In the beginning, we say, God
spoke the world into being.
It’s Friday, and Jesus is
still speaking. The great earthly
ministry which began in Cana of Galilee is ending on the hill of Calvary. But still, he speaks.
“I thirst,” “Father, forgive
them,” “here is your mother,” “here is your son,” “my God, my God.” The different accounts of the crucifixion
record different words, but the same message: the teacher still teaches.
What the teacher teaches,
exactly, confounds and confuses us. In
the face of a completely avoidable and – by all practical considerations – unnecessary torture and execution, Jesus
instead insists on doing the very things that will get him killed.
Jesus’ actions are so….so…foreign, so mind-boggling, that nobody
understands them. The disciples don’t;
his mother does not; the ruler of his country does not; certainly, two thousand
years after the fact, we don’t.
We know this, because our
words don’t change: “for the love of God, save yourself!” “why are you doing
this?” “you’re doing this the hardest way possible” “why are you trying to be a
martyr?”
When we see others apparently
hell-bent on self-destruction, after a certain point we release our own
consciences, choosing instead to stand aloof, part of the “I-told-you-so” crowd.
When Jesus has cried out, “my
God, my God, why have you forsaken me?” we take it to mean that God has left
him, hurt, bleeding, and dying: punishment for our guilt. We take it to mean, in fact, that God acts
the same way that we would.
After all, that the great
stern Father that so many people grew up with: you were so bad, so sinful, that you made God so angry that he had
to kill someone to make himself feel better.
Jesus stepped in, and died instead of you. We know that somebody has to take the blame when something goes wrong.
Feeling powerless to stop a
tragedy without involving ourselves, we stand alongside the assembled throng
and watch, stunned, as the hope and promise of our own lives is crucified on a
barren hill outside Jerusalem . We are stunned as we realize that only hours
ago we stood in the courtyard and called for his death, desperately afraid that
at any moment we would be unmasked as his followers. We are breathless at the scope of our own
denial of Christ – the realization that our trust has rested not upon God, but
upon the power that sought and aspired to in our world. We are aghast that we have expected and even demanded to see God act like us.

■ EXERCISE DIRECTIONS ■
Please answer these questions about the crucifixion passage above.
1. Where does the passage say Jesus' great earthly ministry began, and where is it ending?
2. Who, according to the passage, does not understand Jesus' actions?
3. Where does the passage say "we" stood only hours ago and called for his death?

Data records
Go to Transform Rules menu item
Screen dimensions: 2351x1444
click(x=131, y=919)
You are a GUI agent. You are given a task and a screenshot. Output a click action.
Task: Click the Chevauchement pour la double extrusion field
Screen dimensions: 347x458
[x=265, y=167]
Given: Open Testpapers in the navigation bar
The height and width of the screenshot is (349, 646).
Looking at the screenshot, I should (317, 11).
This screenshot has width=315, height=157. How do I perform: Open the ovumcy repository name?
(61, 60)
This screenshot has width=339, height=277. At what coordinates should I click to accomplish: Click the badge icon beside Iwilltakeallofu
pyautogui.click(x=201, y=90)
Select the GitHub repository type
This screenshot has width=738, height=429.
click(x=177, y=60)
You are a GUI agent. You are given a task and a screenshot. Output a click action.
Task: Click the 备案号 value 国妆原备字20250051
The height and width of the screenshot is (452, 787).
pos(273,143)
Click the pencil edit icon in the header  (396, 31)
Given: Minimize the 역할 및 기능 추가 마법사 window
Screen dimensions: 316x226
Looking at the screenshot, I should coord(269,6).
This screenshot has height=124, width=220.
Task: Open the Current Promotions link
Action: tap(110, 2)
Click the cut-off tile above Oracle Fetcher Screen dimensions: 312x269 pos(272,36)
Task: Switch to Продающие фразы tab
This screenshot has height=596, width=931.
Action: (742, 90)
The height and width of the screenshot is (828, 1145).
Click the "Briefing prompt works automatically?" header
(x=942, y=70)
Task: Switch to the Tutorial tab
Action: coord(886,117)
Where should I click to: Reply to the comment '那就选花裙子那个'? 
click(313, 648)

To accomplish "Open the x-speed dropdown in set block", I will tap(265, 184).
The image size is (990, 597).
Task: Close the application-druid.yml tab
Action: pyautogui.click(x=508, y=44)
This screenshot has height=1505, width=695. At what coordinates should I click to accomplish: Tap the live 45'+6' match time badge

■ RESULT ■
1. It began in Cana of Galilee and is ending on the hill of Calvary.
2. The disciples, his mother, the ruler of his country, and "we," two thousand years later.
3. In the courtyard.